Family vacations can be stressful: you have to spend hours eating endless meals high in alcohol and carbohydrates, while engaging in meaningful conversations with loved ones you’ve barely seen all year round. Add to that the controversial election and politics will likely dominate many Thanksgiving tables – the perfect storm for a holiday-themed family drama.
This is where live animal cameras come in. They are all you need to melt away your vacation stress – because it’s never a bad idea to watch cuddly pandas playing in China or badass jellyfish floating around an aquarium in California. When Uncle Harry yells at Aunt May about how family estates are divided or the Paris Agreement, you may need to take a break to relax. Here are some adorable live animal cameras to help you out. Enjoy!
This live webcam shows giant pandas at a panda center located in Gengda Xingfu Valley, China. Pandas are no longer considered an endangered species, but they are still listed as “vulnerable” to extinction by the International Union for the Conservation of Nature. There are just over 1,800 pandas in the wild, according to WWF. And their existence is threatened by climate change and habitat loss. Pandas primarily eat bamboo and play a key ecological role in the bamboo forests where they live, spreading seeds and keeping the forests healthy.
The Monterey Bay Aquarium in California began live streaming its purple striped jellyfish on November 8. The jellies, which can grow up to a meter in diameter, live off the coast of California and feed on zooplankton, other jellies, and fish eggs. Young cancerous crabs can be found clinging to purple striped jellyfish – sometimes even their guts – to eat parasitic amphipods that damage jellies, according to the aquarium site. Their bite is not fatal, but it hurts. Live streaming is only available from 10:00 a.m. ET to 9:00 p.m. ET.
Welcome to the Bat Cage on the campus of the Cranbrook Institute of Science in Bloomfield Hills, Michigan. Vampire bats are the only mammals that feed exclusively on blood, often cows and horses. A colony of these bats – usually made up of 100 bats – can drink the blood of 25 cows in a year, according to National Geographic. Vampire bats also have heat sensors to direct them to the warm blood of their victims. Unlike wild bats, these Cranbrook Institute of Science lab bats are more active during the day, according to the Bat Conservation Organization. If this streaming is not enough, there is always Cutest and well-behaved baby bat yawning video and covering his mouth.

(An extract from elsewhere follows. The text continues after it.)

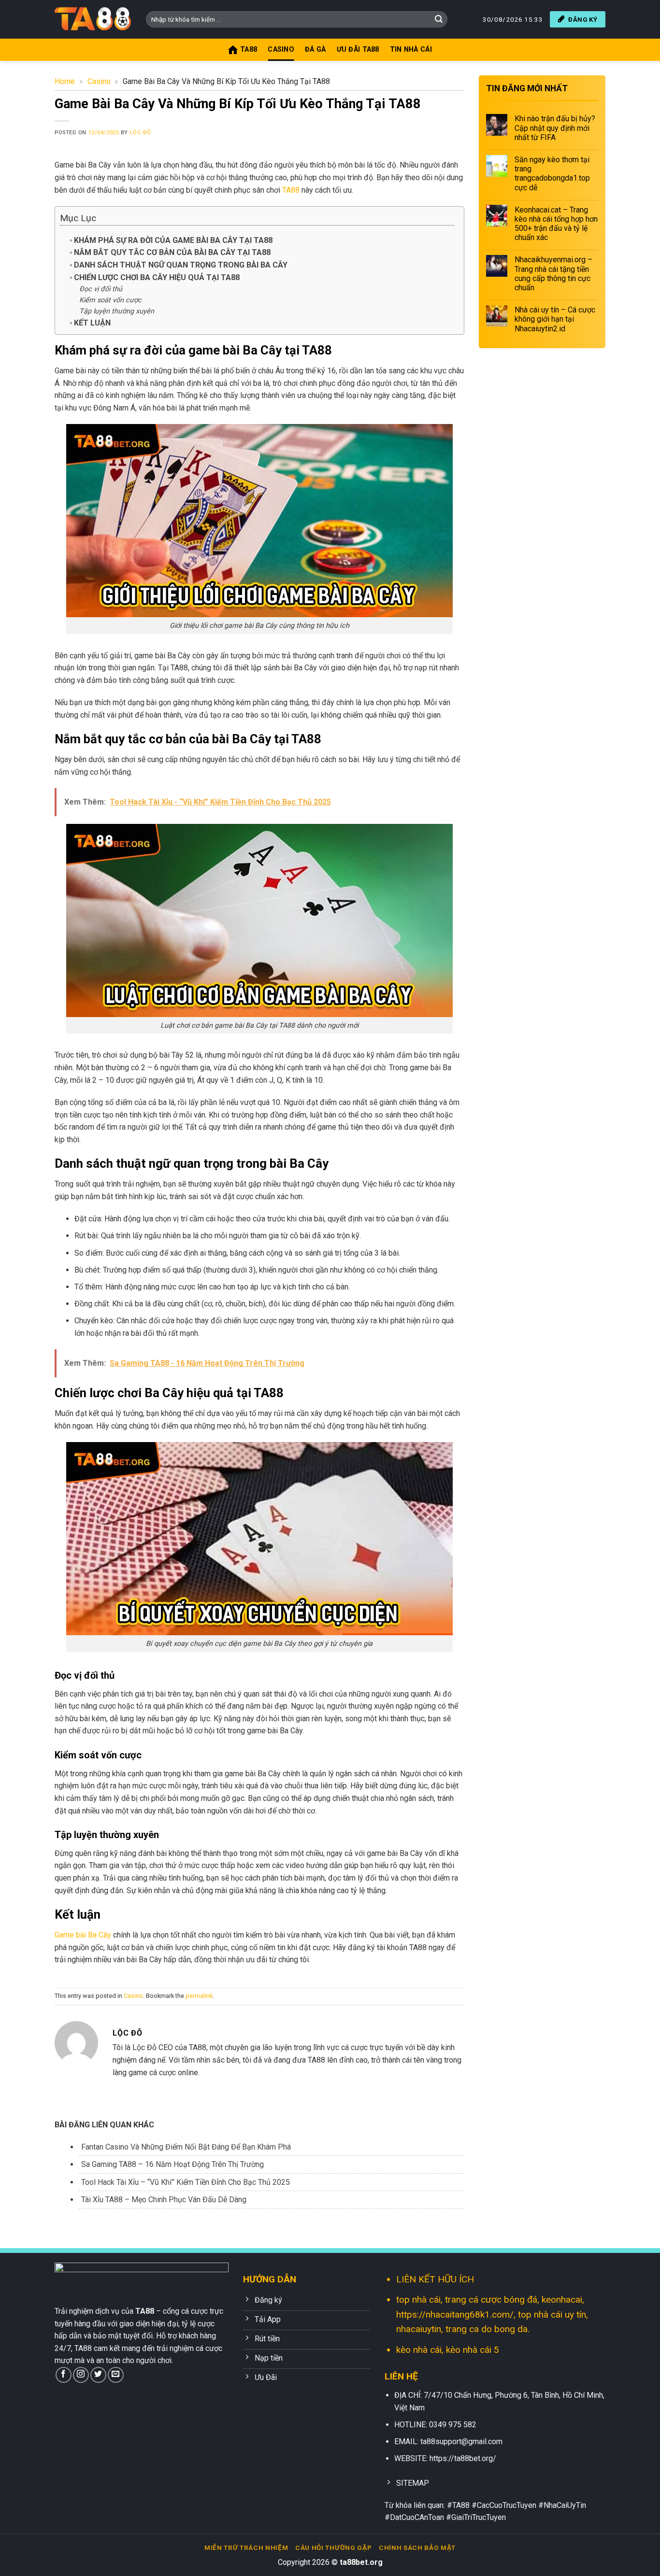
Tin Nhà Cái (411, 49)
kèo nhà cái (419, 2349)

Round Island in Alaska is one of the top four land stranding sites for the Pacific Walrus – and you can watch it live on your laptop. Up to 14,000 walruses have been counted on Round Island in a single day, according to the Alaska Department of Fish and Game. The animals live in the freezing waters of the Arctic, but they climb onto these rocks between foraging forays in the spring. Adult males are 12 feet long and can weigh up to 2 tons. Their diet consists of clams, snails, shrimp and sometimes seals. Because the Pacific walrus depends on sea ice for their survival, the US Fish and Wildlife Service take into account listing the animal as threatened or endangered under the Endangered Species Act.

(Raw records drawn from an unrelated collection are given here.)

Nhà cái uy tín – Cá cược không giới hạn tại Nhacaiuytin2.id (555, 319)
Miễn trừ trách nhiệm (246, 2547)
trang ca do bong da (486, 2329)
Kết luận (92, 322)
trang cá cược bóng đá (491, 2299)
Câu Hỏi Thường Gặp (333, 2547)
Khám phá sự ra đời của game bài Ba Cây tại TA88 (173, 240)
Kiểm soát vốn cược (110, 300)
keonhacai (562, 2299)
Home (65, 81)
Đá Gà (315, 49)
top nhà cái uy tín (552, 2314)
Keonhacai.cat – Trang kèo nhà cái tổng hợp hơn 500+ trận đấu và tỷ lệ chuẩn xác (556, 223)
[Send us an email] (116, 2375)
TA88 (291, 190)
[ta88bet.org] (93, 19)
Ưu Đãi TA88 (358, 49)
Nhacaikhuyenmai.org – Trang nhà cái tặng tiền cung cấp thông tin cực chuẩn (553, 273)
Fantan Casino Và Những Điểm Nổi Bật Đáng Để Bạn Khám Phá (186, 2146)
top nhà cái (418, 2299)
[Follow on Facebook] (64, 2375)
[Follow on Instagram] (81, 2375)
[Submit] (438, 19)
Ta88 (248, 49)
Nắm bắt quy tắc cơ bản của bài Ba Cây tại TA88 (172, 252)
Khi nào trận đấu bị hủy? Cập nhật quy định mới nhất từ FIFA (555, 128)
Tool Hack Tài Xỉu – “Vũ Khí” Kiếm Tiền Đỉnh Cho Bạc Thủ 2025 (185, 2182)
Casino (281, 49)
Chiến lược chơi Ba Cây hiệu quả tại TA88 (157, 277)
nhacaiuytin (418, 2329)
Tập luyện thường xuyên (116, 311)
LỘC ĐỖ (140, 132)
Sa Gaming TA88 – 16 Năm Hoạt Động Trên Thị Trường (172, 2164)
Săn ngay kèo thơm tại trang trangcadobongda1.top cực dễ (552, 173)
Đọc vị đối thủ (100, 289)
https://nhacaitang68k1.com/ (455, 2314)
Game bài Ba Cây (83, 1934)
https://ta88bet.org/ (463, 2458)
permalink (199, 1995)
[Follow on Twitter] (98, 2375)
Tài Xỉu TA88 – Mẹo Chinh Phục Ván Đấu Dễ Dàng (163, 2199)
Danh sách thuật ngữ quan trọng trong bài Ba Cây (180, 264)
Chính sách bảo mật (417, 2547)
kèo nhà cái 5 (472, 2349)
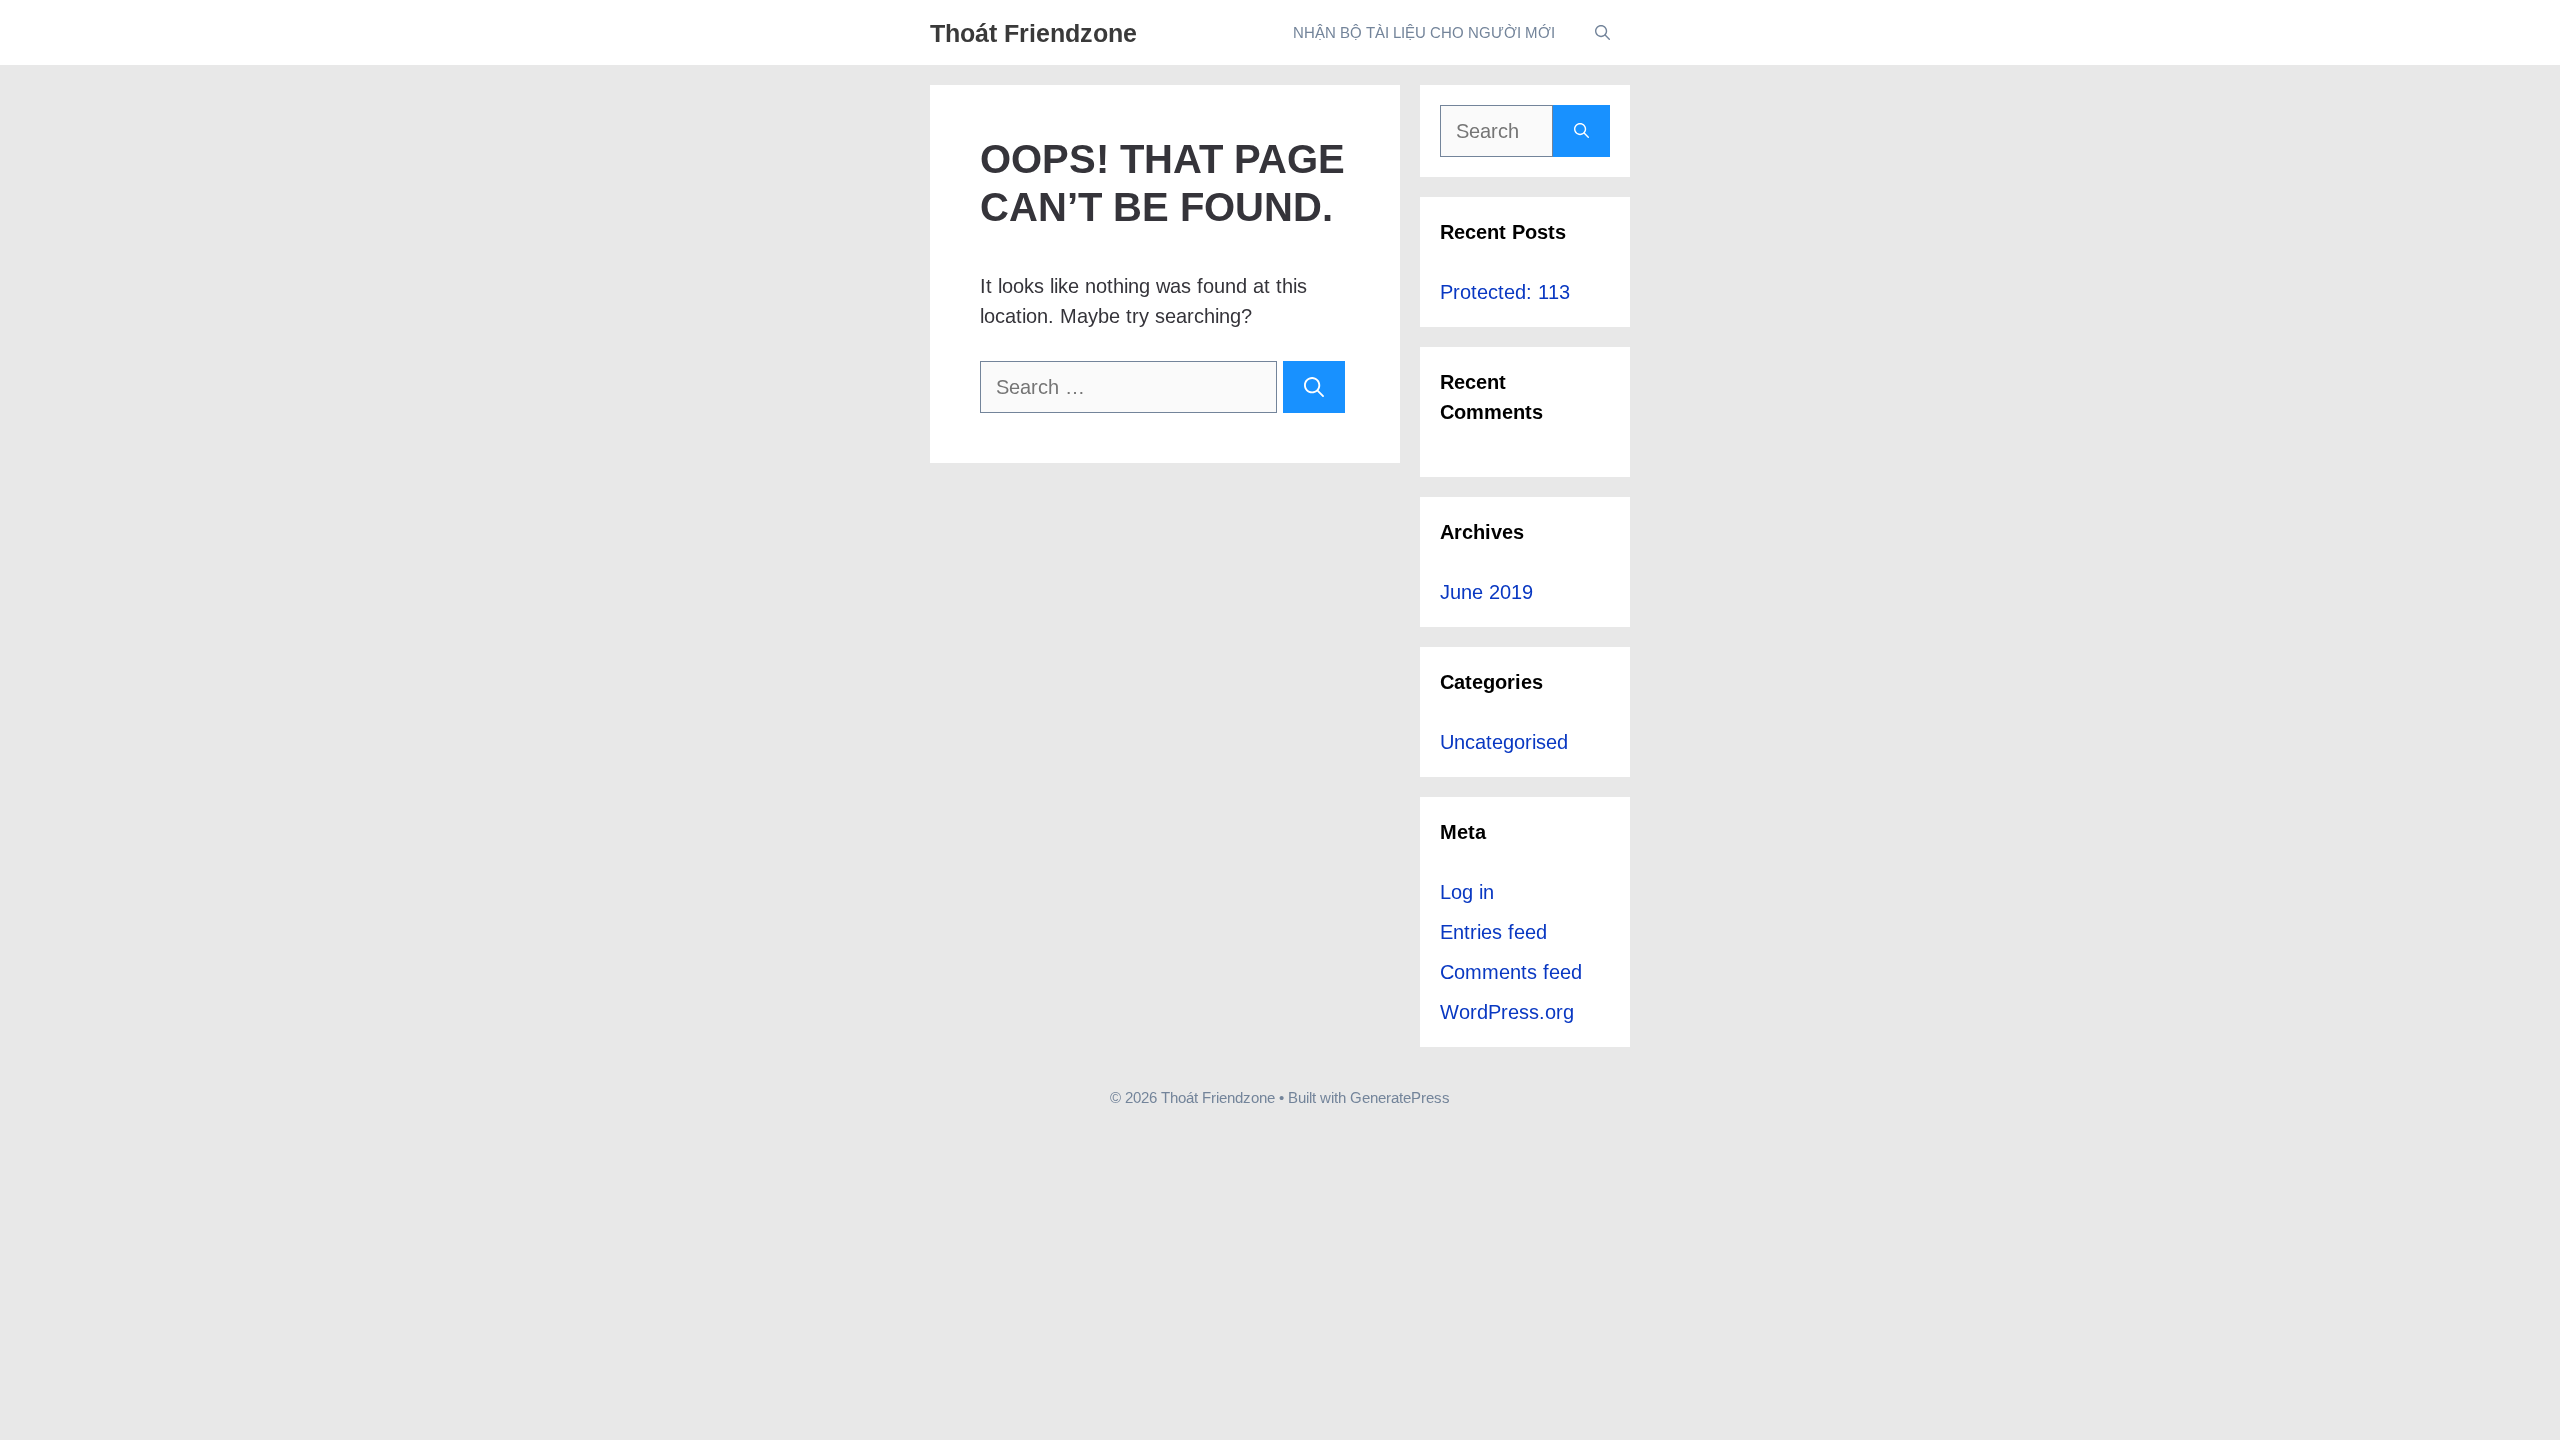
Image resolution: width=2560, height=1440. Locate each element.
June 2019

This infrared camera broadcasts live from a beehive located in the town of Waal in Bavaria, Germany. The bees can be seen building combs and making honey to keep the colony alive. Honey bees are divided into three groups: the queen – usually one per hive – lays eggs and regulates the activity of the hive; the workers are females who forage for food, build and clean the hive; and drones are males that mate with the queen. Bees are in decline and that’s bad news for the environment and the economy. Bees pollinate $ 15 billion in crops each year in the United States, including more than 130 fruits and vegetables, according to the US Department of Agriculture. We are approaching winter, an interesting time for the hives: the drones are expelled and the remaining bees survive on the pollen and honey stored. So keep an eye out!